Boric has continued to shift course to the right, telling a mass rally in Santiago he would build bridges to the rightist opposition while holding several discussions with big business pledging gradualism and fiscal responsibility.

Like SYRIZA in Greece and Podemos in Spain, the Chilean pseudo-left-Stalinist front has the task of dissipating seething working class and youth opposition to capitalism and safeguarding a crisis-ridden bourgeois state.

The electoral coalition Apruebo Dignidad was formed last year to enter the presidential race with the same political calculations as the much vaunted Constitutional Convention. The latter was born out of National Unity peace talks held between the ruling right-wing government of billionaire President Piñera, the traditional center-left and sections of the Frente Amplio coalition in the midst of the massive anti-capitalist protests in late 2019.

Terrified that the mass demonstrations would escape their control, they lent the embattled Piñera administration their support to shift the anti-capitalist protests into calls to change the country’s authoritarian constitution. In line with this, Apruebo Dignidad claimed that their agenda was to end the free-market economic policies imposed through military rule by Gen. Augusto Pinochet, and maintained by the civilian political caste that took power in 1991.

“If Chile was the cradle of neoliberalism, it will also be its grave,” postured Boric promising to replace the privatized pension system with a universal basic pension and to create a universal health and education system, “dignified” incomes, gender equality and environmental protection, among other measures.

The crux of the Chilean left’s argument is that Pinochet’s “neoliberalism” and not capitalism in general is to account for the obscene levels of social inequality, poverty, nepotism and corruption, and police state violence.

It is a reformulation of the reactionary nationalist theory of the two-stage revolution that posits that the role of Stalinism in alliance with the middle class and the “progressive bourgeoisie” is to democratize the state and the republic through the bourgeois parliamentary process. The popular front politics founded upon this theory tragically led to the bitter defeat of the working class in Chile, where the Popular Unity government of Salvador Allende paved the way to the US-backed fascist-military coup of September 11, 1973.

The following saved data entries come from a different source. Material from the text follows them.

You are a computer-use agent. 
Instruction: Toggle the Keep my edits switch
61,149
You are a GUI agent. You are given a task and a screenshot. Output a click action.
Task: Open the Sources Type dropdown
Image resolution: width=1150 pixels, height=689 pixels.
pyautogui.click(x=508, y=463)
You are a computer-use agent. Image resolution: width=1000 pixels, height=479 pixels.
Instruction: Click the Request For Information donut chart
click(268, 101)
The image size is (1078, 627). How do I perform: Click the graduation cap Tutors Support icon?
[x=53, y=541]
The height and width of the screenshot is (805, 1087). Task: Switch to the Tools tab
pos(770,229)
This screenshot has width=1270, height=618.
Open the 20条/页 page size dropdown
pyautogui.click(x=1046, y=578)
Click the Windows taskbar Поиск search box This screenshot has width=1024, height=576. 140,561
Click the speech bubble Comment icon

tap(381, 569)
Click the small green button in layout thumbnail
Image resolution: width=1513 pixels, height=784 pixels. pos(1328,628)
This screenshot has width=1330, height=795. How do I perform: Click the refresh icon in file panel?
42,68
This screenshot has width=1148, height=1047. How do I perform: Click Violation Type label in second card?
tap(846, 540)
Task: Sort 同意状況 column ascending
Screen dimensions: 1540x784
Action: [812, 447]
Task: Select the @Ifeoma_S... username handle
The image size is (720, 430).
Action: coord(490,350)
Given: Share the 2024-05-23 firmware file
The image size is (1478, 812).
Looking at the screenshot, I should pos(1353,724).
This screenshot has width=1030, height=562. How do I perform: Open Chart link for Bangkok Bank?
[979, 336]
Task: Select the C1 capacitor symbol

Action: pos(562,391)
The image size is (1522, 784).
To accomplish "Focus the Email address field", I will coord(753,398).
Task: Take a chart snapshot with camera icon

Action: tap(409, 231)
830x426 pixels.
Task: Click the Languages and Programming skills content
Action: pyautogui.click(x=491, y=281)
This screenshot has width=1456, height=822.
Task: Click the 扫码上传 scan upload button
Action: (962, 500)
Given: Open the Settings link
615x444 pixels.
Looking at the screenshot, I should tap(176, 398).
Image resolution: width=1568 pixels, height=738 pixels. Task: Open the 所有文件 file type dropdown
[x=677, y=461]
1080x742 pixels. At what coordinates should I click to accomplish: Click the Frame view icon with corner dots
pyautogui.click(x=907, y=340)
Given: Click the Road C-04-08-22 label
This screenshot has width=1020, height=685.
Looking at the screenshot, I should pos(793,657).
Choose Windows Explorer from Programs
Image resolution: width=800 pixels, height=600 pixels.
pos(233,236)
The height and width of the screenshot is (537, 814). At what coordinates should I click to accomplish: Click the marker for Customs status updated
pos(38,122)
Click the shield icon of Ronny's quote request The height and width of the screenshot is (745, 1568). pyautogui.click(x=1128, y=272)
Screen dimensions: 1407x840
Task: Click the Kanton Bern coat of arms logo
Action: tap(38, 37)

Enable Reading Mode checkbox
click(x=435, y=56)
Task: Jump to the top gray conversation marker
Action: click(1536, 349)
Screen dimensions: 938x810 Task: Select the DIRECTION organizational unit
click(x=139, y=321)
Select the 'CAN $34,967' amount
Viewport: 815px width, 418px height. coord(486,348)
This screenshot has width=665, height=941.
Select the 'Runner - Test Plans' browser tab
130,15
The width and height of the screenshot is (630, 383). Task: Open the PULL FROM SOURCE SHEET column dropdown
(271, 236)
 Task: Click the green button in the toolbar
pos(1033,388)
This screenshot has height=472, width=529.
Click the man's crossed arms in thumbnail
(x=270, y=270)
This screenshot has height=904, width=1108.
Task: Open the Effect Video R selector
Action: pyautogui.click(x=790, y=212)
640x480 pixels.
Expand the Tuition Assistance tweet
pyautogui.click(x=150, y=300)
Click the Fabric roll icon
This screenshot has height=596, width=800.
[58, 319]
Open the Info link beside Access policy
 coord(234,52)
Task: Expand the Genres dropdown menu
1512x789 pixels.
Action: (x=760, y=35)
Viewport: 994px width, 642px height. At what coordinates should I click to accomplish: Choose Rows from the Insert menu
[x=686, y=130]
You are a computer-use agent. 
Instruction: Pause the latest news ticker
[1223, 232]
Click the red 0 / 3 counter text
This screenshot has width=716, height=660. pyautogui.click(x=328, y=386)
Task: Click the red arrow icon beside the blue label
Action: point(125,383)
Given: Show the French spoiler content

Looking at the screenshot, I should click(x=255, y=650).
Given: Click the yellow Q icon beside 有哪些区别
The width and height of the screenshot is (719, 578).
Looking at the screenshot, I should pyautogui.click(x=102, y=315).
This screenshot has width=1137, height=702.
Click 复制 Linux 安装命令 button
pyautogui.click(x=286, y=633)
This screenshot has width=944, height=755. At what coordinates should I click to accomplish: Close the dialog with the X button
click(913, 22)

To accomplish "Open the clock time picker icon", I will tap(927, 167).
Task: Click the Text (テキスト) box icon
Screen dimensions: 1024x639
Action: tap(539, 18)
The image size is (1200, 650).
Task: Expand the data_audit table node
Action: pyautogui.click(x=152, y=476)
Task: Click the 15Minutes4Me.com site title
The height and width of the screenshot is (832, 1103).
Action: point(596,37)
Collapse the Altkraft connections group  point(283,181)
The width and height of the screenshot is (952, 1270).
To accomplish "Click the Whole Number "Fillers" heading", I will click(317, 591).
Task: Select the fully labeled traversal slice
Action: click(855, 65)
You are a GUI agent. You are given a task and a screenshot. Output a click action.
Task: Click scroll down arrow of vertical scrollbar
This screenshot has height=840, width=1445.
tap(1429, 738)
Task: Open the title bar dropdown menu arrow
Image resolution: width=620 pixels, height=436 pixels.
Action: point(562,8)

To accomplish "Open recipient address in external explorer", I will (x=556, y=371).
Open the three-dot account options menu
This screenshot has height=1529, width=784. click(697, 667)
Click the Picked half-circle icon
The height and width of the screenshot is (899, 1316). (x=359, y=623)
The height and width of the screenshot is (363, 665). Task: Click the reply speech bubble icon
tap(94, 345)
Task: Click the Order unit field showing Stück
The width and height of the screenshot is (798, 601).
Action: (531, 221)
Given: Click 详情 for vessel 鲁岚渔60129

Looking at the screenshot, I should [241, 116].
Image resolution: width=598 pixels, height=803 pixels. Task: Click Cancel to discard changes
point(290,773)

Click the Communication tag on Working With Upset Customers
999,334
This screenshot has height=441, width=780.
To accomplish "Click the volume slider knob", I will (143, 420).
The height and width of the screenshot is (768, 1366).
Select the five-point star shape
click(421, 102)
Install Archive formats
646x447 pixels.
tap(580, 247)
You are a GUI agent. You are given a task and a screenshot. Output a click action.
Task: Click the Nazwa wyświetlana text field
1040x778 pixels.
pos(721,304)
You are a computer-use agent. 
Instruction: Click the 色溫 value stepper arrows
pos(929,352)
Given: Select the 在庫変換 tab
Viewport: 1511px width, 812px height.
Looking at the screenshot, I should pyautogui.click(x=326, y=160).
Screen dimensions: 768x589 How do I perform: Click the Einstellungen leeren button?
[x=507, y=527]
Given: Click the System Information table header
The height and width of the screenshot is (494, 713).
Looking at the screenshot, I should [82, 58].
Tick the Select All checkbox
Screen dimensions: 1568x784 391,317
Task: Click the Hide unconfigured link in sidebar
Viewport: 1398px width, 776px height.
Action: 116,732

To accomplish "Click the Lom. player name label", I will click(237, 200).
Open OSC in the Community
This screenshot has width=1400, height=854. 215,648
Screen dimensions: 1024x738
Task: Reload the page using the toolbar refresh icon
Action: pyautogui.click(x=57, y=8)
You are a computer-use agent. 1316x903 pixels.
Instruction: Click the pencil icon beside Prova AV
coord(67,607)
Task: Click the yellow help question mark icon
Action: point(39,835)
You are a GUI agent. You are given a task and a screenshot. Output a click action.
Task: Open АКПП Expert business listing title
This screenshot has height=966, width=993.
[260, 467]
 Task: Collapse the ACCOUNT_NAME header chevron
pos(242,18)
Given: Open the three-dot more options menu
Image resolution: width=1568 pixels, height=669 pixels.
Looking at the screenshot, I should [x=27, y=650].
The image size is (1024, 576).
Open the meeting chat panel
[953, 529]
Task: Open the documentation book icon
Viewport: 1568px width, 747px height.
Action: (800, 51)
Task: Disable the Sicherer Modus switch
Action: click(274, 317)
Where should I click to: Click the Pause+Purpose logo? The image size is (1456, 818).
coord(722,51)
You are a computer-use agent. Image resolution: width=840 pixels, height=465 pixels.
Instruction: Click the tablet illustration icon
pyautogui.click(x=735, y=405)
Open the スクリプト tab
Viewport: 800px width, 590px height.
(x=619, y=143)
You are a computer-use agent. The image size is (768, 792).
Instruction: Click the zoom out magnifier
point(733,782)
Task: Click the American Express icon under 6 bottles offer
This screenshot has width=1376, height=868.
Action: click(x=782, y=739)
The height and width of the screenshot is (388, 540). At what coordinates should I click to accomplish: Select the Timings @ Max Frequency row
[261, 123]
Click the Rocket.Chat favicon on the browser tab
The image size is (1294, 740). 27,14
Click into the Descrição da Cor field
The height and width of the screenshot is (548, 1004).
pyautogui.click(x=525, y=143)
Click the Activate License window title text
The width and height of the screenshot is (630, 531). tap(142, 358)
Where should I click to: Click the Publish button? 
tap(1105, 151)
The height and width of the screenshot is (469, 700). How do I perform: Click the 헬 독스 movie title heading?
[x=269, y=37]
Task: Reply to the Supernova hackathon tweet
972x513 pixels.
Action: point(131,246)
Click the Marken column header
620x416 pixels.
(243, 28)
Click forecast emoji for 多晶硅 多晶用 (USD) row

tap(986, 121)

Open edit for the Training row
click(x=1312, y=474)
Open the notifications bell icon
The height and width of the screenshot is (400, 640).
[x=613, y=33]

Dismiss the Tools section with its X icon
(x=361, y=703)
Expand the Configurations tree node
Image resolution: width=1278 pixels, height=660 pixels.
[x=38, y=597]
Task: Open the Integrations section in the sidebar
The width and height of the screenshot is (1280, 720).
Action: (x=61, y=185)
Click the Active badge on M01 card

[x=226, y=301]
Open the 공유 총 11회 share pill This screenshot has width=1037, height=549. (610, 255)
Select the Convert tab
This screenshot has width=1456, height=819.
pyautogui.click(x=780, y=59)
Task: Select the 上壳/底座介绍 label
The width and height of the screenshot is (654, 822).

Fifty years ago, the Communist Party, at least in Chile, still monopolized the loyalty of the working class. The Big Lie that their Soviet counterparts represented the political continuity of the October 1917 revolution held currency and lent political and ideological support to all sorts of reformist, bourgeois and petty bourgeois nationalist outfits across Latin America, allowing them to straddle between the Stalinist regimes and American imperialism.

This strategy came to a close by the 1980s with the globalization of capitalist production as waves of renunciationism—the abandonment of revolutionary rhetoric and social reformism—swept the organizations that dominated the labor movement. The final nail came with the dissolution of the Soviet Union in 1991 and the restoration of capitalism in Russia as the so-called left political forces in oppressed and semi-colonial bourgeois countries like Chile were stripped of any intermediary agency to imperialism.

Then as tragedy, today as farce, the chameleon-like Boric hasn’t even been able to sustain his reformist rhetoric until at least after taking office under conditions where a profound economic crisis is just around the corner. This treacherous strategy can only embolden the far-right forces that during the last elections galvanized around the candidacy of the fascistic Kast. At the same time, it will pit the incoming government more and more in a direct confrontation with the Chilean working class.